SchoolBook | May 26, 2015

Dozens more schools will join an initiative by Mayor Bill de Blasio meant to encourage school-based innovations, such as staggering teacher work schedules to lengthen the school day or breaking class size rules to offer larger seminars in some settings and small-group instruction in others. 

The mayor and Schools Chancellor Carmen Fariña announced Tuesday that 64 schools will join the city's PROSE program, which stands for Progressive Redesign Opportunity Schools for Excellence, in addition to the 62 currently participating. The expansion brings the city closer to its goal of 200 PROSE schools. 

Schools submit applications to the Department of Education to propose new ways of zooming in on academic challenges that would require sidestepping multiple labor or work rules. Education officials said 119 schools applied this year.

"Teachers all over the city welcome the opportunity to do it their way, to work within the school community to figure out what makes sense for them," said de Blasio. He spoke at The Michael J. Petrides School on Staten Island, where he visited a combined chemistry and physics class. The school plans to combine classes next year as a PROSE school to better integrate subjects.

Fariña emphasized that a key part of the program is that school staff work collaboratively to propose new ideas in the classroom.
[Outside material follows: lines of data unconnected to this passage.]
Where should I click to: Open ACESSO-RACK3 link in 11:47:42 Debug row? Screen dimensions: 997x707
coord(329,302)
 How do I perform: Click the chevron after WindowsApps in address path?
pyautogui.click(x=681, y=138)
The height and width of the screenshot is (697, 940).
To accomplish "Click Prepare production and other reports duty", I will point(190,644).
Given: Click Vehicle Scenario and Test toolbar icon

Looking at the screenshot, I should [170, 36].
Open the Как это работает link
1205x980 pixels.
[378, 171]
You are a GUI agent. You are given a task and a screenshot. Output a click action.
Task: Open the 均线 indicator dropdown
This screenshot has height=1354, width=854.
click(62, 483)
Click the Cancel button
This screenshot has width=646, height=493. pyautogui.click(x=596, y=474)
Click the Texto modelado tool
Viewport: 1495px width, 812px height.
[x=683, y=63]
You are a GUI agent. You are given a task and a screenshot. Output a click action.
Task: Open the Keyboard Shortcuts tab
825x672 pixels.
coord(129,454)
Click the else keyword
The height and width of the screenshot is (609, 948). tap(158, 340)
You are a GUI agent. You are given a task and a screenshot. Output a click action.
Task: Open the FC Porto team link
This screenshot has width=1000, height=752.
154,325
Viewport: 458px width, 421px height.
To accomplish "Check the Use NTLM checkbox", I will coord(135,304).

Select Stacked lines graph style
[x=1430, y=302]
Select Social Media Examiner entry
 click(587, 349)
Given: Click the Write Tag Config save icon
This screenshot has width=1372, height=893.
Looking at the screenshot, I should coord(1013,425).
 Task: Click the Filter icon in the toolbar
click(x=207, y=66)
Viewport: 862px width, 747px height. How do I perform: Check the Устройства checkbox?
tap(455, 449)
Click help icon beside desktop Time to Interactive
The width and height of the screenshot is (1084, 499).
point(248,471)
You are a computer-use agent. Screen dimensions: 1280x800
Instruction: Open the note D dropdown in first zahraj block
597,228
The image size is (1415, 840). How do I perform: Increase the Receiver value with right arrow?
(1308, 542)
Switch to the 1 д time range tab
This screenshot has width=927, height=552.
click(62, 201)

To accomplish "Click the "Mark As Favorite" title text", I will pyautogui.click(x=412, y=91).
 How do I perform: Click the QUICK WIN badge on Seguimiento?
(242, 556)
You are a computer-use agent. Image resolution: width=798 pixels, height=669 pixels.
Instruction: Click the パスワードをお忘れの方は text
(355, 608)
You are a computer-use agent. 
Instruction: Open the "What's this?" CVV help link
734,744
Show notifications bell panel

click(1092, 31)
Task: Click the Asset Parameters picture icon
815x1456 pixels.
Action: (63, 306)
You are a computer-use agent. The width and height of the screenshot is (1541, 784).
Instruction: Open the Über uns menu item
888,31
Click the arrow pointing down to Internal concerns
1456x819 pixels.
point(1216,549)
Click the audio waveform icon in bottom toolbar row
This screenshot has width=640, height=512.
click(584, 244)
The school's principal and at least 65 percent of teachers must approve the plan.

"For a long, long time were either mandates or sent down from the top -- do this and do it in a certain amount of time," said Fariña. "We're saying if we're going to make real change in New York City and the rest of this country, that everyone in the community has to buy-in."

The program is a result of a collaboration among the city, the teachers union and the principals union, hammered out in labor contract talks last year.

Because the proposals must get the majority of staff support, the program attracts schools with good track records of collaboration and low teacher turnover rates, though both high-performing and low-performing schools can apply. 

Still, the mayor touted the PROSE program as "reform on a grand scale" and an example of innovation that can happen with mayoral control of the city schools. He travels to Albany Wednesday to push his agenda on education and other issues with legislators.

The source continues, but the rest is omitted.